Hearts' Steven Naismith: I've got a plan of what I want to do when time comes
The 36-year-old has had a desire to move into the dugout for some time, stretching back over a decade to his playing days at Rangers. Even still, he confesses there were doubts as to how he would take to the position once he was presented with an opportunity. That opening came last month when Robbie Neilson was sacked and Naismith, the club’s B team head coach in the Lowland League, was asked to take over as caretaker for the remainder of the campaign. Four weeks, and three matches, on and the former Scotland internationalist is happy to report he remains just as determined to carve out a future in management as he was before experiencing the role properly for the first time.
“When I went into Rangers, I thought about being a coach and staying in football,” Neilson explained. “I was thinking about what I would do when I finished playing. I started asking questions and coaches would talk you through things and I loved it. As I got older I realised I wanted to be the manager and the guy in control. It had to be my way, not being a back up. It is okay when you are learning but you want to be your own man.

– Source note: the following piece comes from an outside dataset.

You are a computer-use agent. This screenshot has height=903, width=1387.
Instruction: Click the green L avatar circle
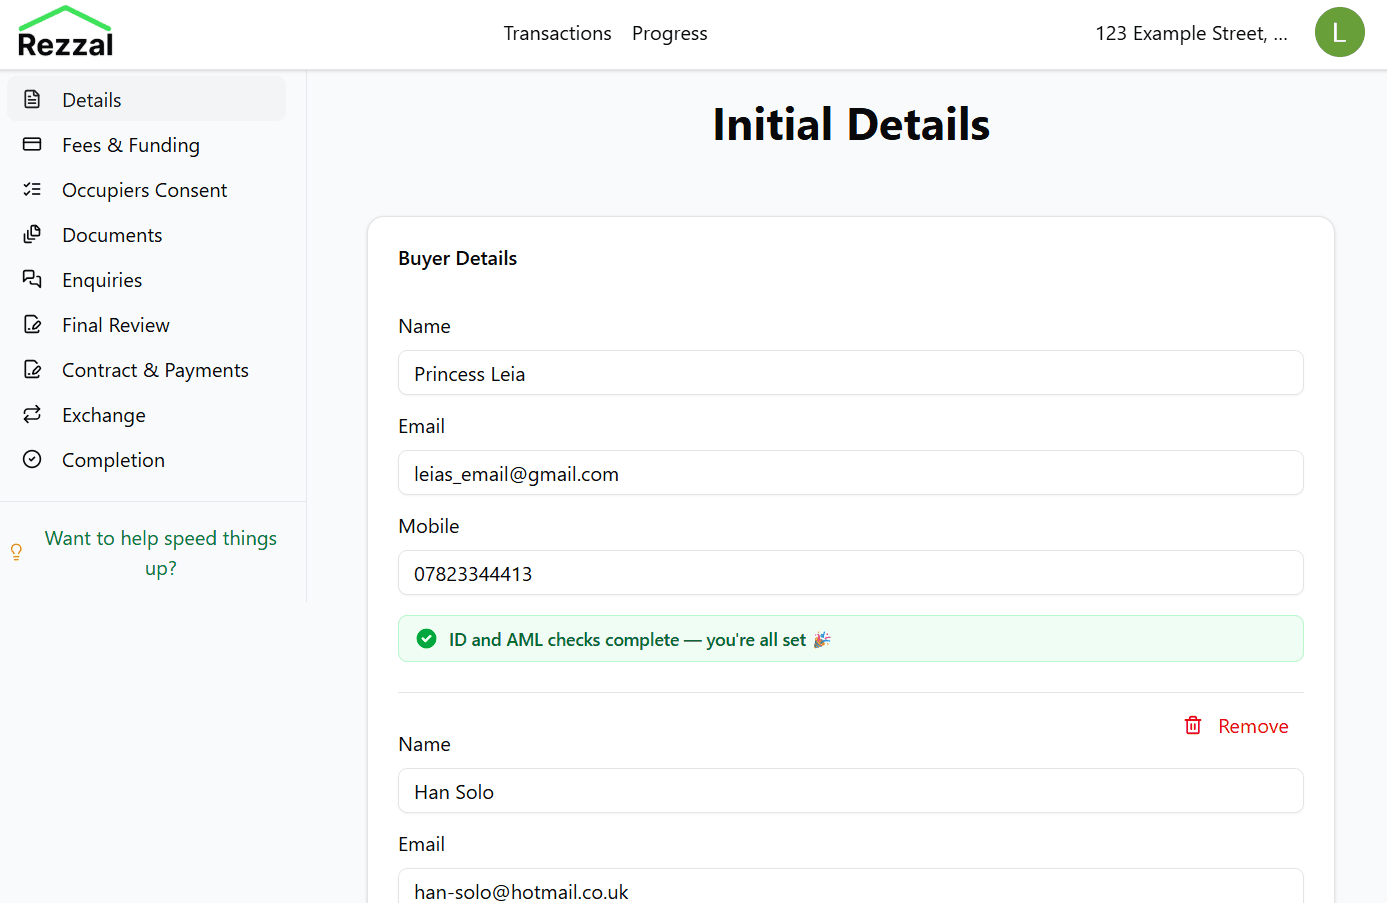point(1339,32)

“From talking to the club at the time [of Neilson’s exit], there were general discussions about what happens in the summer and obviously I had a previous role. At that moment, you don’t know if you’ll enjoy it or whether you’re ready or whether you think it could or couldn’t have gone any better. That will be the part, I’ll come to the end of the season and make the right call on it. But I’ve enjoyed every minute of it so far.”
After Naismith was handed the reins on an interim basis, Hearts chief executive Andrew McKinlay talked in glowing terms of the former Kilmarnock, Rangers, Everton and Norwich City attacker. He was adamant the Scotland coach could use his spell in charge to convince he was more than a stop-gap. However, with Saturday’s trip to face St Mirren potentially pivotal in the team’s quest to overhaul Aberdeen’s five-point lead in third, not to mention hold off the competition from rivals Hibernian just a point below in fifth and St Mirren three further points adrift in sixth, Naismith remains focused on the short-term.
“I’ve not thought beyond [the next four games] but I’ve got a plan of what I want to do, whether I’m the manager here or somewhere else, whenever that time comes,” Naismith continued. “I wouldn’t say I’m frustrated but it’s tough to think it’s only this short period [at Hearts]. But I know how football works. To get opportunities you need to react and be ready and take them. It’s like being a player and someone’s injured on a Friday and you’re a young player and you get an opportunity. That’s your chance. This is very similar to that, and that’s how I see it.”
Meanwhile, Naismith has admitted Hearts did not appeal Alex Cochrane’s red card against Celtic for fear, like Aberdeen’s Graeme Shinnie, of having an extra match added to his two-game ban as punishment. He added: “The process is why we don’t appeal it. There are previous cases that have come and gone, and the consequences of them were part of the thinking. I would rather have him available than risk him missing more games.”